──────── EXTRACTED ENTRIES ────────

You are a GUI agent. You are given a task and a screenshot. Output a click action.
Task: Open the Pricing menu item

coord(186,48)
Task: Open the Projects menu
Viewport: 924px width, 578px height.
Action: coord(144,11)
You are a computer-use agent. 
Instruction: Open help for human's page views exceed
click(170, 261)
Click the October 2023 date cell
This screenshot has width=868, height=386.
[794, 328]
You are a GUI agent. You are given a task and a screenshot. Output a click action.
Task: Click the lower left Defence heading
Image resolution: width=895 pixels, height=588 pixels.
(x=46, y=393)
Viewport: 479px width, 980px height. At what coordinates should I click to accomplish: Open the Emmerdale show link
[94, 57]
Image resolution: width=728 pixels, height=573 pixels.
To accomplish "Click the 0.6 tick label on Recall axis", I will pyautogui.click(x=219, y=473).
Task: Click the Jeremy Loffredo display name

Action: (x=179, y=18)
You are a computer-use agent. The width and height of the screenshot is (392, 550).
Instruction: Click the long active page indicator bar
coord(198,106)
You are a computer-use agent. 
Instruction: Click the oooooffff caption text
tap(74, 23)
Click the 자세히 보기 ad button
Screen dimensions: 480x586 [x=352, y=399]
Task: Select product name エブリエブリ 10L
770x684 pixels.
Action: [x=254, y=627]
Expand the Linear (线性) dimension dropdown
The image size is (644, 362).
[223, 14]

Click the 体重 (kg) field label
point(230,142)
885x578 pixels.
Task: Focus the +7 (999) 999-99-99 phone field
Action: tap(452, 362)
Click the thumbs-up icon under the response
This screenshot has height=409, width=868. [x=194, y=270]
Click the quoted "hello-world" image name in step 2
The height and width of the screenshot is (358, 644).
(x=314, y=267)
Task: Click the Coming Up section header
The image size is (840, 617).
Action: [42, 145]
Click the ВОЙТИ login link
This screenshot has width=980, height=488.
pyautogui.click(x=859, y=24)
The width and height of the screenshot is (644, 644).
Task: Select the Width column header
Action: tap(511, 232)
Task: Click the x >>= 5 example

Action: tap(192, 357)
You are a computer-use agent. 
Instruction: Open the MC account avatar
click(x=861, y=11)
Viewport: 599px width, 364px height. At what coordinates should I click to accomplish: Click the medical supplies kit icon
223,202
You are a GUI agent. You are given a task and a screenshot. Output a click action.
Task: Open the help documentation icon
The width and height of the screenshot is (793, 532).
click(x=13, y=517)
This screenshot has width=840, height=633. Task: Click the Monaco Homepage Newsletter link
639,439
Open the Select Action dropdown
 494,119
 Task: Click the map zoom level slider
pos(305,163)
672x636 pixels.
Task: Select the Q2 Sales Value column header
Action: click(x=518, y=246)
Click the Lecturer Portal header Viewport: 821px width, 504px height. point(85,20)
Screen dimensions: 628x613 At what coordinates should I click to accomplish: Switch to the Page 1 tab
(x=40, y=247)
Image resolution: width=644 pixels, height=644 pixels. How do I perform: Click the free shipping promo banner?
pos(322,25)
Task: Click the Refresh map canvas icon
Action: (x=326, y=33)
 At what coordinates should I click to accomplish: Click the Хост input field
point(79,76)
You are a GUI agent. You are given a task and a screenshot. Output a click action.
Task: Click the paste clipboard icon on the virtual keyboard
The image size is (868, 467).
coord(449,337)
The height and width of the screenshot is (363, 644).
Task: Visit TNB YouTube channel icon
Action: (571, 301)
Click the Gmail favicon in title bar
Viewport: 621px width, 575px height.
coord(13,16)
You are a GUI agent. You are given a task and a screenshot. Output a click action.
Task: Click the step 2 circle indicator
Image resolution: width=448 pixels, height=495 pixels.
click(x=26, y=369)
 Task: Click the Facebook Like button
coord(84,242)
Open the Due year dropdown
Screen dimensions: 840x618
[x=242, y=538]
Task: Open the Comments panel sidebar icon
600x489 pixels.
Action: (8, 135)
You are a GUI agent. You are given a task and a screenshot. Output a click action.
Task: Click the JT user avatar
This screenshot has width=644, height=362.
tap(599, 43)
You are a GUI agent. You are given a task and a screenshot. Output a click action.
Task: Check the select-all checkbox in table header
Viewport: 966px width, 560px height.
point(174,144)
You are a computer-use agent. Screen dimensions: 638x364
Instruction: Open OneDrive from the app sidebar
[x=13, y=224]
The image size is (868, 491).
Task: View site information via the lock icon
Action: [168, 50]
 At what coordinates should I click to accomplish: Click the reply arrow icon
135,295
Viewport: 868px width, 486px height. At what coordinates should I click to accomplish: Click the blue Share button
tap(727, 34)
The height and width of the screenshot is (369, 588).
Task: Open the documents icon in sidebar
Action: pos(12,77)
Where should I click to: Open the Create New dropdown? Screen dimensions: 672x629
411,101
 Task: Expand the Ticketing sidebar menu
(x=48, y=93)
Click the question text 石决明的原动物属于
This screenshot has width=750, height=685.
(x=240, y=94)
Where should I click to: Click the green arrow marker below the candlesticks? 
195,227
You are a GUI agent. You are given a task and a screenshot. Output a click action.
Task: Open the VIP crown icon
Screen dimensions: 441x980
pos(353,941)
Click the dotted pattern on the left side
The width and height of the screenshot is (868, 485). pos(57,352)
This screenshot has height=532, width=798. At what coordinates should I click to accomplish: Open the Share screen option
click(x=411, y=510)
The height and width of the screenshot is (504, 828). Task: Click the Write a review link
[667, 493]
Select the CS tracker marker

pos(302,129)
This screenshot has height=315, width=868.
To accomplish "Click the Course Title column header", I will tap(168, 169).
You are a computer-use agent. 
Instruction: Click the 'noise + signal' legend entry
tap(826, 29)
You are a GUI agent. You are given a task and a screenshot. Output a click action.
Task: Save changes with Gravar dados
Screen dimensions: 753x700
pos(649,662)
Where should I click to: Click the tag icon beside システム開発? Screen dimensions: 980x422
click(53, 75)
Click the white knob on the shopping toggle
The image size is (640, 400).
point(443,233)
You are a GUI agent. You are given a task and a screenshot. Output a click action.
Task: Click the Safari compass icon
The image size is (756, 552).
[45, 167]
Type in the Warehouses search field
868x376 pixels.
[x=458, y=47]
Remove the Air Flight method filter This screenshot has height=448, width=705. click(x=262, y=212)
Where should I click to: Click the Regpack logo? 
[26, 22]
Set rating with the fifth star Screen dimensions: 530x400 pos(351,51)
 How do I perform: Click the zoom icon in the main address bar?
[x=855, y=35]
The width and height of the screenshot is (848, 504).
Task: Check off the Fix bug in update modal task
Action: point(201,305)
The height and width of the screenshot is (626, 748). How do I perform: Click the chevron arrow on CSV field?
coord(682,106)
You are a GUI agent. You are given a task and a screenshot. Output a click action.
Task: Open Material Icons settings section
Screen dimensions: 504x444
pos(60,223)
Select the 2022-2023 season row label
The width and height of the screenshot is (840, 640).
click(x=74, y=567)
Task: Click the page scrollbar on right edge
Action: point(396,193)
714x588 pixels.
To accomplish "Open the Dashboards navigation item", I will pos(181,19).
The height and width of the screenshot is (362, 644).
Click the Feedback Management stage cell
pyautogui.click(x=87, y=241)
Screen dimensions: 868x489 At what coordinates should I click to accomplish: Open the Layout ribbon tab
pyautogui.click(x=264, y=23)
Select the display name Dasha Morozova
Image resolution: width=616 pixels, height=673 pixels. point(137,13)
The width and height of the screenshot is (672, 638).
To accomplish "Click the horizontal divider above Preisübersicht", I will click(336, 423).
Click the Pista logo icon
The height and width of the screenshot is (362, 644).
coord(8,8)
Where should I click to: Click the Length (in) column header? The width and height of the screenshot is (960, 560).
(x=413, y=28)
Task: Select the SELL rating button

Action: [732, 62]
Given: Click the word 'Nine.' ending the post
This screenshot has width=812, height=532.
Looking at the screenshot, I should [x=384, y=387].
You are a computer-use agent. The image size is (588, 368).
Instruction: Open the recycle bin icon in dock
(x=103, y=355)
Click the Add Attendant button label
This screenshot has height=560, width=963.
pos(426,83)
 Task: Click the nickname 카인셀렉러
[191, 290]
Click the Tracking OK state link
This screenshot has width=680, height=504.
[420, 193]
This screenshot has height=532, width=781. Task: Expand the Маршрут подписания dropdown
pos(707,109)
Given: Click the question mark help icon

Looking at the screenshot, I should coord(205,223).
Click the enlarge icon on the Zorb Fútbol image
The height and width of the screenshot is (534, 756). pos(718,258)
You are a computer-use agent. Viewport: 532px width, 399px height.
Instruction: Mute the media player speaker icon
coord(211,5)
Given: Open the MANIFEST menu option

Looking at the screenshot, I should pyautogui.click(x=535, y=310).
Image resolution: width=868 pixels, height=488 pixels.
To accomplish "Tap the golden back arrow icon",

────────

-- WHAT TO DO --
Going through the material, how many lines contain the word "with"? Please give only the number.

-- SOLUTION FOR THIS TASK --
2